The Struggle for Daily Bread

If the word crisis is vastly overused, to speak of a global food crisis is, if anything, an understatement.

The first signs of trouble appeared in 2000, when global grain stocks declined for the first time in several decades, but it was not until the spring of 2007 that the full gravity of what was occurring became clear. During that year, the prices of the principal food staples — rice, corn, soybeans and wheat — effectively doubled throughout the world. This was an unprecedented rise, and it reversed more than 50 years of declining prices. Grain prices dropped by 75 percent between 1950 and the end of the 1980s and then remained low into the first years of the new century.

The results were immediate and devastating: By the most conservative estimates, the number of hungry or chronically malnourished people rose by at least 100 million, to nearly one billion people — that is, to almost one-seventh of the world’s population. Food riots and other forms of unrest broke out throughout the world. One good result was that agriculture was restored to its rightful, central place on the development agenda after decades of being the poor stepchild (the proportion of U.S. foreign aid devoted to agriculture dropped from 17 percent in 1980 to about 3 percent in 2006).

But the root causes of the crisis have yet to be properly addressed. This is particularly serious because while global grain prices have declined substantially since 2008, they are poised to rise again. When they do — and specialists agree that they will, at least in the medium term — the costs in terms of both human suffering and political and social upheaval are likely to make the 2007 price crisis pale by comparison.

It is easy to mock the various conferences, emergency meetings and seemingly endless policy documents that have tried to mitigate the threat but so far have achieved little. In fairness, though, responding effectively will be extraordinarily difficult.
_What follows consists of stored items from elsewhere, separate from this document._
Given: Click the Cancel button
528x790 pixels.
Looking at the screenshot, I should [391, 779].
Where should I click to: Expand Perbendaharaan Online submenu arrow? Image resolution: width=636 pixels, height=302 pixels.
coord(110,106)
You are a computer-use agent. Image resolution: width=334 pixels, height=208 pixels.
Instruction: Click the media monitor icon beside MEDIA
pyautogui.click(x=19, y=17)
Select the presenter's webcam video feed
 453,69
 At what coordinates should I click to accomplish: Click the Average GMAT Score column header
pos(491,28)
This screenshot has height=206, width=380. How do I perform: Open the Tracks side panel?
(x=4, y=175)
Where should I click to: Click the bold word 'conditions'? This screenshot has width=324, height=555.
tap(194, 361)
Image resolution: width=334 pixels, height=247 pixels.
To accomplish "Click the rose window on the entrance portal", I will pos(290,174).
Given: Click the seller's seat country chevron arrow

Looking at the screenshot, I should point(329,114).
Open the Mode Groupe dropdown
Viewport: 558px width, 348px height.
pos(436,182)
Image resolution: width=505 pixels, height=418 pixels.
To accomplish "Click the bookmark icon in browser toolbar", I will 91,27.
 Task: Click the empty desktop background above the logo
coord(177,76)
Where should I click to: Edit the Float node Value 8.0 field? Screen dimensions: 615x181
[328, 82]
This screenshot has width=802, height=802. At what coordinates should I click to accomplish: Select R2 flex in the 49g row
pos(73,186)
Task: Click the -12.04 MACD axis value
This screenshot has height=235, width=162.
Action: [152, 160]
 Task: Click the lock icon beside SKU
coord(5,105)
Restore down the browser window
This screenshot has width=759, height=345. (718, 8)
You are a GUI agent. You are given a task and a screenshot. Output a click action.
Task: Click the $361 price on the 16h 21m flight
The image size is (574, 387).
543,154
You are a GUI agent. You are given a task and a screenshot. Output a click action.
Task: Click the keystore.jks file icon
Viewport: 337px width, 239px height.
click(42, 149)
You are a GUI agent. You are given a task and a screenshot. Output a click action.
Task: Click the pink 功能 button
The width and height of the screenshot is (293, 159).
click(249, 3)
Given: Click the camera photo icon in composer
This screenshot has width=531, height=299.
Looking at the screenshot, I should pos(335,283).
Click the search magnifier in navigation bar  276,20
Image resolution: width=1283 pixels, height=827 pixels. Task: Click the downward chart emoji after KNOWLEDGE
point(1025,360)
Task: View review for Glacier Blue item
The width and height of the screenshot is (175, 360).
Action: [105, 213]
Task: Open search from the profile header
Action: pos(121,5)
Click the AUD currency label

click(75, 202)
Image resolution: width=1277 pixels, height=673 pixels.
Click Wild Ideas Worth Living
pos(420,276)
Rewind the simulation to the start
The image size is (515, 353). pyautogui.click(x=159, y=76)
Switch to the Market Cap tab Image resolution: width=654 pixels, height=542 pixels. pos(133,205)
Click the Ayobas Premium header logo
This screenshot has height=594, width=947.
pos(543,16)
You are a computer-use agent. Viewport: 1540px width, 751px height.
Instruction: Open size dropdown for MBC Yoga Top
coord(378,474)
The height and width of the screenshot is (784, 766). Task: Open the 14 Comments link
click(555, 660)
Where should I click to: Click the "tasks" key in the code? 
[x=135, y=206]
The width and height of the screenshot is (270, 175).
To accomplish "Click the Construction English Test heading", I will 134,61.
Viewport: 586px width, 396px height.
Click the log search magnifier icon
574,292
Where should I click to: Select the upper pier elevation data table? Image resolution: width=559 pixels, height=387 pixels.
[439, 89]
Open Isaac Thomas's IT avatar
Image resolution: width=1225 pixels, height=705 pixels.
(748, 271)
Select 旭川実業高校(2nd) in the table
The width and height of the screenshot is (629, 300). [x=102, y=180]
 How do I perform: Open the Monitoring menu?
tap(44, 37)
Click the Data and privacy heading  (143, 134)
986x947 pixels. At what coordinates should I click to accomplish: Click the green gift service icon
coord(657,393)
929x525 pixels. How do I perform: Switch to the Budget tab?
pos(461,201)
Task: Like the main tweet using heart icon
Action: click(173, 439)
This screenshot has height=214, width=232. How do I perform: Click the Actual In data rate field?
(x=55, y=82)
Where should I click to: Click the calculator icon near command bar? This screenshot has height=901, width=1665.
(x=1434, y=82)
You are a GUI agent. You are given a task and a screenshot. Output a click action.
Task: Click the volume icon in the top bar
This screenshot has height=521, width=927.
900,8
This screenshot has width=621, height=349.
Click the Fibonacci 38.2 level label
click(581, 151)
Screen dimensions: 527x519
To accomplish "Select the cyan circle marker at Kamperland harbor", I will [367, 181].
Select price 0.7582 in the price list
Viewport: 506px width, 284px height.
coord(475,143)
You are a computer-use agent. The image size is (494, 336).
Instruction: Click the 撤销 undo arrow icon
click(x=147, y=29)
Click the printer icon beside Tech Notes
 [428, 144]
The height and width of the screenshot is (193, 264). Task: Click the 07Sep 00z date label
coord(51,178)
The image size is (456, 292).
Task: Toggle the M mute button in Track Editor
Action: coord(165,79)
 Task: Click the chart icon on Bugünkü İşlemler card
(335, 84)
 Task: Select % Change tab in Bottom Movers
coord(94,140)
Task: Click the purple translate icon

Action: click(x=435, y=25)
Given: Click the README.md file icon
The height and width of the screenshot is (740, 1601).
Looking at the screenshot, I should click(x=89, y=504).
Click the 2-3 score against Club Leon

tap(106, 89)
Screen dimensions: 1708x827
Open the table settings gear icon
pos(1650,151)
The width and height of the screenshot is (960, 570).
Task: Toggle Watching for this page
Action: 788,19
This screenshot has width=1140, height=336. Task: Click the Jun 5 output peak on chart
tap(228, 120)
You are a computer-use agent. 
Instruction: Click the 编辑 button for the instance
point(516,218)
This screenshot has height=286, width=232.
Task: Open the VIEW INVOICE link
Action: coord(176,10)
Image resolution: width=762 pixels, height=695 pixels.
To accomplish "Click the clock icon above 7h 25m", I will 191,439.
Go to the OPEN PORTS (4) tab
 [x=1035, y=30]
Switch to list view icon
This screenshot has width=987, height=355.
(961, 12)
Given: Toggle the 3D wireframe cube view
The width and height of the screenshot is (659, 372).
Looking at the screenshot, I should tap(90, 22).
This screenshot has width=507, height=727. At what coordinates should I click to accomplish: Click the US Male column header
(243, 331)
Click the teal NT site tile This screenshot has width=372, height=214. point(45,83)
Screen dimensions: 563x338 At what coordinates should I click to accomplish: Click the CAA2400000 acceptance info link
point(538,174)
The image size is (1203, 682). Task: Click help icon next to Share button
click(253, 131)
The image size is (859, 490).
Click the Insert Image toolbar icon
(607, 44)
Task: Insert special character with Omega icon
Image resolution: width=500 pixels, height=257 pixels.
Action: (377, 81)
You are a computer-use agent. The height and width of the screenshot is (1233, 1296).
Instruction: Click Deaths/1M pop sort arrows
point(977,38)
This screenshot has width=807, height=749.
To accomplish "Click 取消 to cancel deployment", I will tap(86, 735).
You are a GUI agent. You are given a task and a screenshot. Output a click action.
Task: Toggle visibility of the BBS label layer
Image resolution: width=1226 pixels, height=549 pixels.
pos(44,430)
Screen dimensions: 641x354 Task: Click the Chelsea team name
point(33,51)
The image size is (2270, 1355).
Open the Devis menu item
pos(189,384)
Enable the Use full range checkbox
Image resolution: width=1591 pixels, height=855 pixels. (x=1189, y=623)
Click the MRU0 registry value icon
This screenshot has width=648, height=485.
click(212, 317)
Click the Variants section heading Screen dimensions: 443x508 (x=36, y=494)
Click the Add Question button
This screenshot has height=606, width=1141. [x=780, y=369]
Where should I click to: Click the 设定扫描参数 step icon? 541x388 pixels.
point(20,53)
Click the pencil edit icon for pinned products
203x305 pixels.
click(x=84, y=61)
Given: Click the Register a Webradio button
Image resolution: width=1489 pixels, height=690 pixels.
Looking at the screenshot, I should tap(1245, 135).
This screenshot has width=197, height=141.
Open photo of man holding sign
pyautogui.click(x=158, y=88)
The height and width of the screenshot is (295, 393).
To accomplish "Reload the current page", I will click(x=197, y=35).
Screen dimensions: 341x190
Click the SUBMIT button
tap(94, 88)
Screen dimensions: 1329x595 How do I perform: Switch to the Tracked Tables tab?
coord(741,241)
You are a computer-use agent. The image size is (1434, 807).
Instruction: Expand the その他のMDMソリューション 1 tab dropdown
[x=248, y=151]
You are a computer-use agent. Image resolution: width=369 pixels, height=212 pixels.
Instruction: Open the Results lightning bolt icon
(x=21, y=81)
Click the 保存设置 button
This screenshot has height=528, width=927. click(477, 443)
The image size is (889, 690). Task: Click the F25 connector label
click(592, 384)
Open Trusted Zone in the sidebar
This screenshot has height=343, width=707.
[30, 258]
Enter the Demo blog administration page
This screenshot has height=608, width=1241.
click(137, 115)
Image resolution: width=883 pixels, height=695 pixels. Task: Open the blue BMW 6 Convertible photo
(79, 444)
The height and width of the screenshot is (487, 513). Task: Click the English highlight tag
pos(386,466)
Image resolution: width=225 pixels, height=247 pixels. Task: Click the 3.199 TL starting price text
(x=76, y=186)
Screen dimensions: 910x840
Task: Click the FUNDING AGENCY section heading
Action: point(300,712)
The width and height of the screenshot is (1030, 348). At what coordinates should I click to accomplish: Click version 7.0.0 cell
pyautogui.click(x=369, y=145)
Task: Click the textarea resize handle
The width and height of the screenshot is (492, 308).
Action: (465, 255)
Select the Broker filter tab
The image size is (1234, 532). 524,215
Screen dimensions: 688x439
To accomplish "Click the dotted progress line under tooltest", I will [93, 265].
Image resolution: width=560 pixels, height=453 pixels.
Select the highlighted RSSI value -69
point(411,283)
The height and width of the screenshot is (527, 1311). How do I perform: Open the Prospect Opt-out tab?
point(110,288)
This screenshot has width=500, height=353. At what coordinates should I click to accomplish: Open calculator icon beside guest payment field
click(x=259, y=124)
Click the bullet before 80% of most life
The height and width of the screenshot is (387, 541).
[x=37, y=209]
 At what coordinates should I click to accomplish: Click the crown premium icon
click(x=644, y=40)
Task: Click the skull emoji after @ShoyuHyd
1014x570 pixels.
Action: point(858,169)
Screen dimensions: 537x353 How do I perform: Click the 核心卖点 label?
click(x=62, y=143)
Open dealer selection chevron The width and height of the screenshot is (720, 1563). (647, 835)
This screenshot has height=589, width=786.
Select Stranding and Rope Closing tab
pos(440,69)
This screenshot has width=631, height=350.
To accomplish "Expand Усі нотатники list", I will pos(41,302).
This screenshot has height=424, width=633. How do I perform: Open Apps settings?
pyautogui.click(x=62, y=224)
Despite what some conspiracy-minded critics have alleged, the crisis has a number of drivers, each one of which would be challenging enough on its own, but which taken together seem to call for a radical restructuring that is hard to imagine in the current political climate.

These drivers include the diversion of grains in North America and Western Europe to biofuel production; higher energy costs, which translate into more expensive chemical fertilizers; and since 2000, financial speculation over staple crops, which causes price fluctuations.

As if this were not bad enough, these changes have been taking place during a period of very rapid population growth. And in some regions with dramatic demographic increases, like sub-Saharan Africa and parts of South Asia, climate change is threatening to lower crop yields at precisely the time that more staple foods urgently need to be produced.

Although everyone agrees there is a food emergency, there is little agreement on what should be done. The dominant approach, championed and to a considerable extent financed by the Bill and Melinda Gates Foundation — now the world’s principal private funder of agricultural research — holds that the global food crisis is fundamentally the result of both inefficient and insufficient food production. Therefore the solution is what Gordon Conway, the former president of another major philanthropic supporter of this effort, has called “the doubly green revolution.” Conway has defined this as harnessing “the power of science and technology not just for the better-off, or even the majority, but for those millions of poor and hungry who deserve and have a right to enough to eat.”

Arrayed against this view are the agroecologists, grouped around organizations and coalitions like the Right to Food movement in India and their intellectual supporters, like Olivier De Schutter, the U.N. special rapporteur on the right to food. They argue that agroecology — the application of ecological principles to agriculture — offers the possibility of increasing crop yields without resorting to expensive, patented inputs like chemical fertilizers or genetically engineered seeds, which are beyond the means of poor smallholder farmers in Africa or Asia. They also argue that the global food crisis is less a technical problem susceptible to a technical solution than a social and political crisis, whose roots and, by extension, solutions, lie in creating a fairer and more accountable world system.

For now, the technological approach remains in the ascendant. Whether it remains so much longer will depend to a considerable extent on whether its innovations live up to their advance billing, are financially sustainable and prove to be culturally acceptable to farmers in the poor world.

Both sides would probably agree that neither technical innovation nor agroecology can work unless governments are fully committed to reducing the number of hungry and chronically malnourished people. When governments have been committed, progress has been very rapid, as the examples of China, Thailand, Vietnam, Mexico, and, most brilliantly, Brazil, have demonstrated conclusively over the last three decades. When they have not been, as is the case, disgracefully, in India — where the malnutrition rate for children under five stubbornly remains at 46 percent, double the average in sub-Saharan Africa — conditions have deteriorated.

But if the global food crisis is real, it is not unsolvable. One of the greatest accomplishments of the 20th century was to make famine — for all of human history a scourge that seemed as inevitable as the other three horsemen of the apocalypse, war, plague, and death — a rarity. Today, famine is almost invariably the product of evil governments, North Korea being the obvious case, or of no government, as in Somalia. The hunger that maims and blights should be consigned to the past, just as the hunger that kills has been.

David Rieff, a New York-based journalist. He is the author of eight books and is currently completing a ninth about the global food crisis.